Following his apparent 59/40 romp to reelection over Charlie Crist, Eugene Volokh wants descriptive answers to the question of why Ron DeSantis did so well, particularly in contrast to his razor-thin 2018 victory (where he won by less than half a point). What's the secret of his political success?
I'm not going to fully venture an answer to that question. But there's an important data point that I want to flag which is I think easily overlooked in the coming DeSantis mania, namely: that Marco Rubio had almost the exact same result as did DeSantis. He prevailed in his Senate race over Val Demings 57/41. This also represents a significant improvement over Rubio's margin in his last race (which was in 2016, not 2018, so not apples-to-apples, but still pertinent)
I mention this because it suggests that a consilient explanation for DeSantis' strong performance probably should be one that also explains Rubio's near-identical performance. The similarity in results is especially notable given that Rubio and DeSantis don't seem like especially similar political figures or cut similar profiles beyond both being conservative Republicans -- it'd be hard to come up with personal attributes that both share that represent plausible explanations for explaining their respective performance. That DeSantis and Rubio seem quite different (we're talking about DeSantis, not Rubio, as a potential 2024 contender) makes it all the more noteworthy that they basically had identical margins this election. That suggests that the factors driving the results had less to do with DeSantis' personal political genius (unless that genius is something he somehow shares with Rubio), and more on broader structural considerations that have little to do with DeSantis-qua-DeSantis.
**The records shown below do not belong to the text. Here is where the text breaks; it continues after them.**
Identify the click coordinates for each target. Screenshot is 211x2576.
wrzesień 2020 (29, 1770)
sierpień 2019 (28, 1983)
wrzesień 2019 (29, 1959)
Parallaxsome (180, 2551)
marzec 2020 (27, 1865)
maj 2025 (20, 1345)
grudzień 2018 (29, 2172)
So, to move towards an answer to Volokh's question of why DeSantis did so much better in 2022 than 2018, some plausible factors (none of which naturally demonstrate particular "political brilliance" by DeSantis) include:
- The general "reddening" of Florida.
- 2018 being a worse year for Republicans than 2022.*
- Incumbency advantage.
I think this is exactly the right level to look at. And I think we miss it because Florida's reddening trajectory is pretty distinct from the major long-term do-si-do that's powering most state shifts.
ReplyDeleteIf you look at the relative trends of states over my lifetime, it looks (to me) like "Dems fall in the greater rustbelt, gain in the greater sunbelt". So one one side we see Missouri, then Iowa, and now Ohio, falling from "purple" to red"; Wisconsin, Michigan, and Pennsylvania go from "blue" to "purple"; and even Minnesota starts to show up on the Republican wishlist. All of this is explained by the rightward trend of increasingly un-unionized blue-collar white voters.
Then on the other side we see New Mexico and Colorado go "purple" to "blue", Virginia get dramatically bluer (hard to say "blue" straight out with Youngkin and co, but the Presidential trend is clear), Arizona and Georgia go "red" to "purple", and Texas showing up on the wishlist. And all of this is explained by these states' increasing urbanization, diversity, and youth, and the greater alignment of those features with the Dem platform.
But I have no idea where to fit Florida into this story. None of the broad demographic trends seem to explain it, and the shift is quite striking. (Imagine explaining in ~2008 that the 2022 Florida statewide was MORE Republican than either Georgia OR Texas!) And there isn't really a specific other story to tell—it's not as though Trump presided over a Cuban counter-revolution or something dramatic like that.
So I think this anomaly raises the salience of personality-focused explanations. And it does seem to be the case that Florida is the center of gravity of the contemporary Republican party—between Trump, DeSantis, and Scott—in a way that we haven't seen a single state be in a long time.